Part of Burge’s project involves collecting air quality data from residential properties, and his team has been experimenting with new ways to give individuals more control and ownership of the data they share with researchers. Burge said that Howard’s and Morgan State’s partnerships within the collaborative can make it easier to reach vulnerable communities that may otherwise feel more reluctant to engage with academic institutions.
“If anyone wants to do research and they want to get real, real-time data, especially from vulnerable communities, there is a level of trust that needs to be established,” he said. “Working with churches or local organizations that are grassroots organizations already in the community is the best way to go.”
Tackling the problem with big datasets
Huge databases are often unwieldy and difficult to work with. Moreover, different sources organize information differently, and even within a single dataset, inconsistencies can significantly slow down the research process. Data analysts sometimes cite an “80/20 rule”—80% of their time is spent getting information cleaned up and prepared and 20% is spent on actual analysis.
Bailey said that the platform created by EIDC will speed things up and widen the range of people who can do meaningful analysis of environmental data beyond those with specialized data skills.
“For high-end users, we might save hours or a couple of days, but then, for middle or more novice users, we could save months,” he said. “A high-end user who’s a sophisticated data scientist with experience in the environmental field could do a lot of this without us. We’re trying to expand that set of folks.”
At Morgan State, the collaborative supports a small team of computer scientists developing machine learning processes that would assist with pulling data from the internet and making it usable for researchers. Dr. Paul Wang, the university’s chair of computer science, said that making more information both available and usable is a key part of solving climate and environmental justice issues.
“How are you going to meet a goal without knowing where the key areas to address are?” Wang said.
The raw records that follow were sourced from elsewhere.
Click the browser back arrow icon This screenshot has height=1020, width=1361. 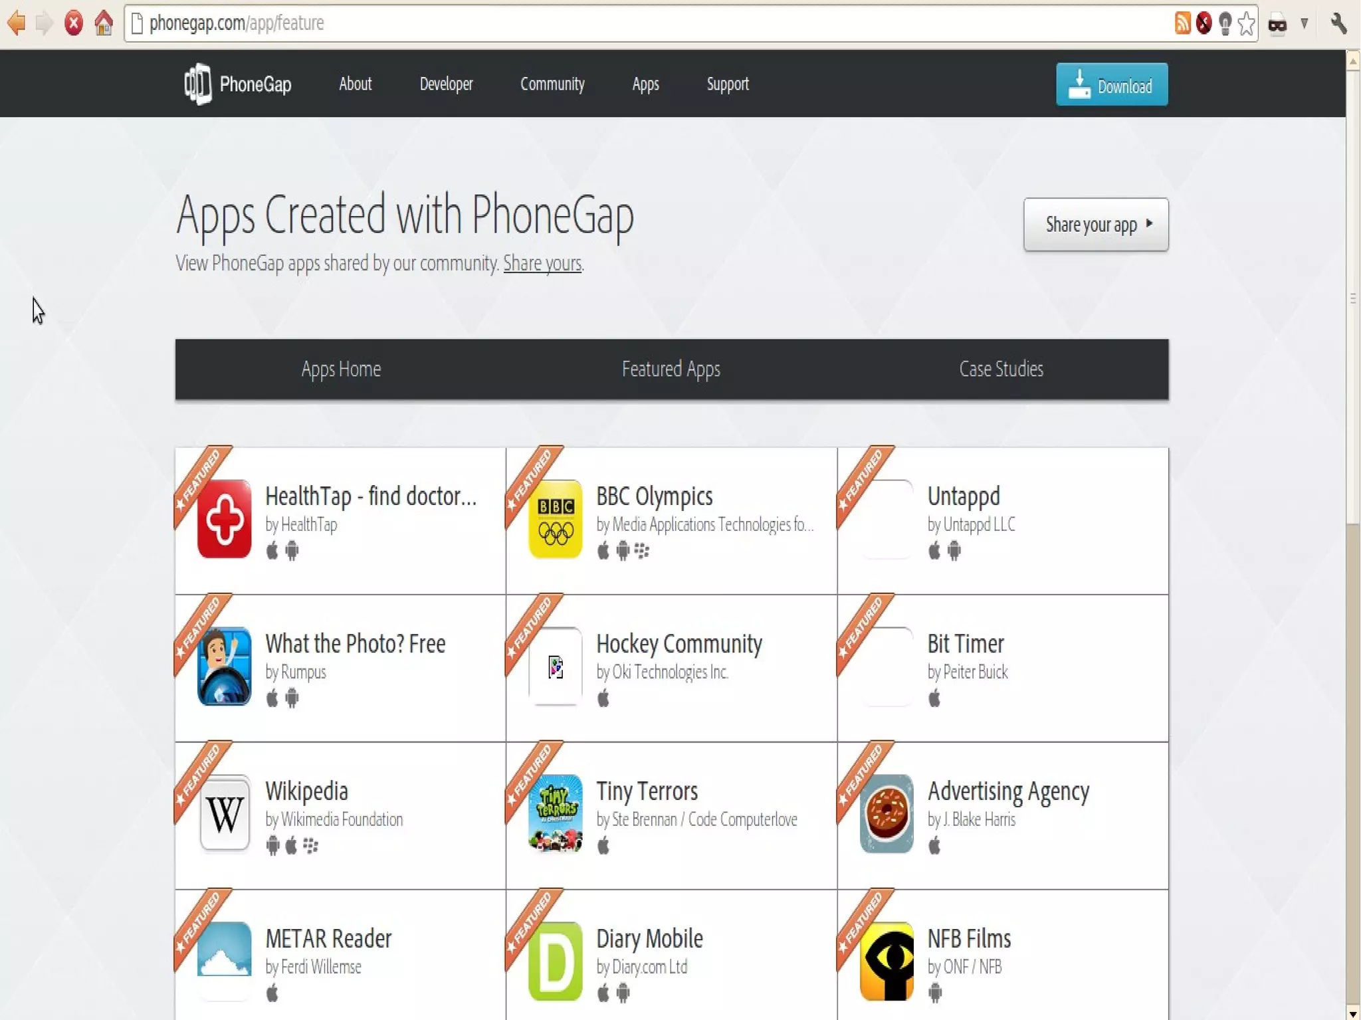(16, 23)
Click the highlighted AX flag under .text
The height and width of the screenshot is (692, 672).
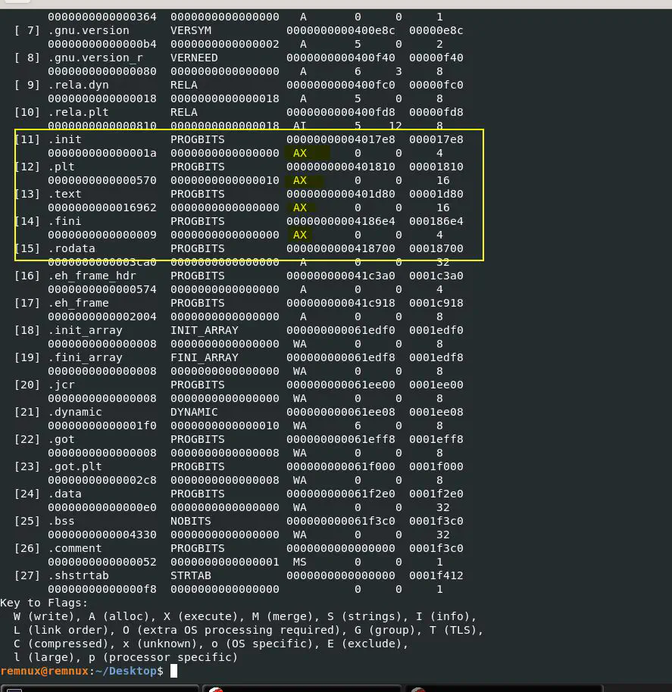tap(300, 207)
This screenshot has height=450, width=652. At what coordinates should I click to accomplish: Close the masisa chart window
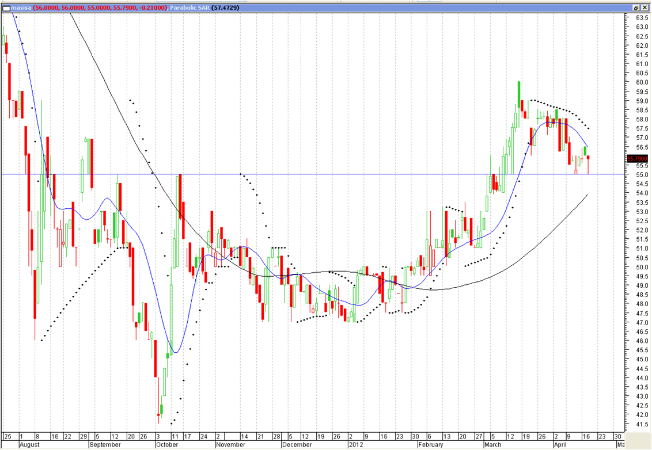(x=645, y=7)
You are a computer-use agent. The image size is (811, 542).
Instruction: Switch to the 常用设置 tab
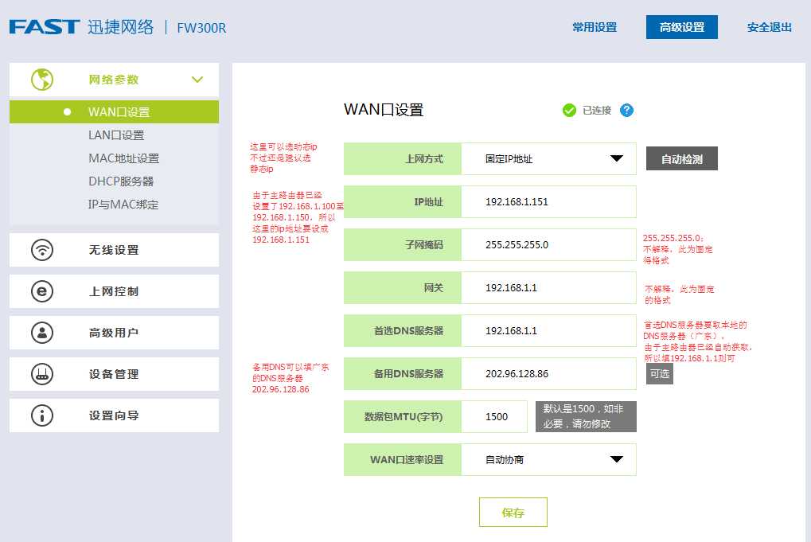point(594,26)
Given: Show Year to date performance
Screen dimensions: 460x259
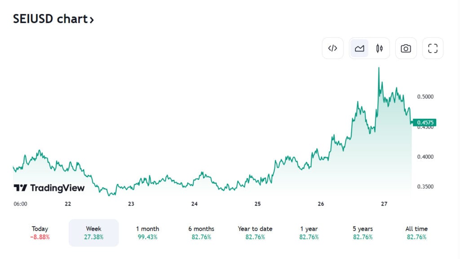Looking at the screenshot, I should (x=255, y=232).
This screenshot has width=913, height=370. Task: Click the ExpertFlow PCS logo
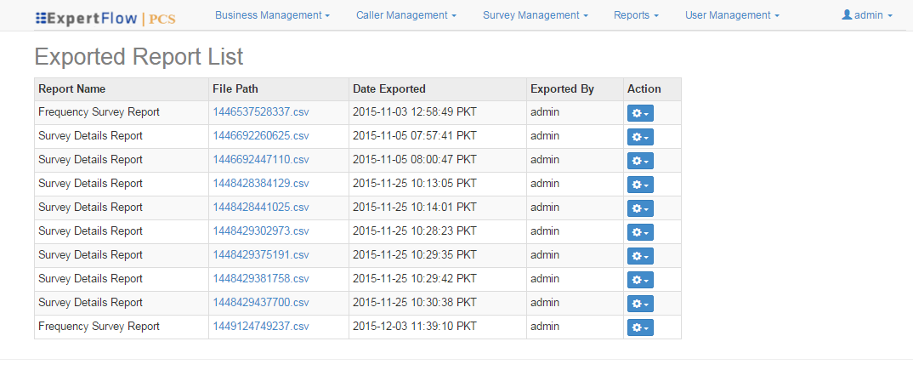coord(105,18)
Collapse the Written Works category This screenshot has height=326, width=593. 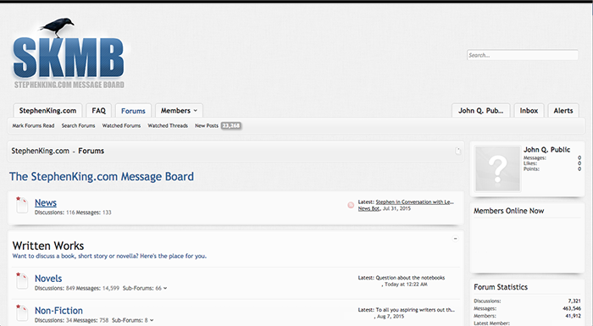456,239
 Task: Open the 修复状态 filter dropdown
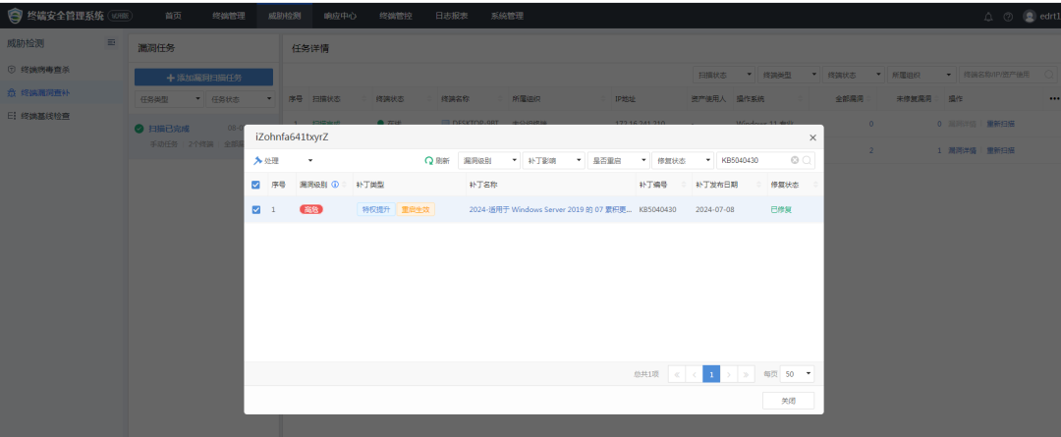pyautogui.click(x=682, y=160)
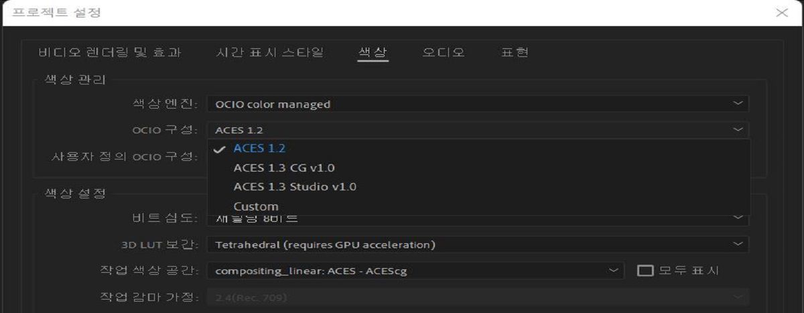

In addition to the three universities involved, the collaborative includes five other entities spanning the private, public and nonprofit sectors. Some partnered with university researchers and students to produce specific projects and others helped provide new data that hadn’t previously been made public, according to an annual report on the collaborative released by the Massive Data Institute earlier this year.
Most of the data housed within the Environmental Impact Data Collaborative’s platform is public information from sources such as the federal government’s Justice 40 initiative, EPA data on air, water and landfill toxics, and weather data. The collection includes local, state and national datasets, but currently does not have international data.
Funding for the initiative comes from the Bezos Earth Fund, which Amazon founder Jeff Bezos launched in 2020 to support projects addressing climate change and nature. The Massive Data Institute at Georgetown’s school of public policy received a $3.2 million grant from the fund in 2021 in order to launch the Collaborative.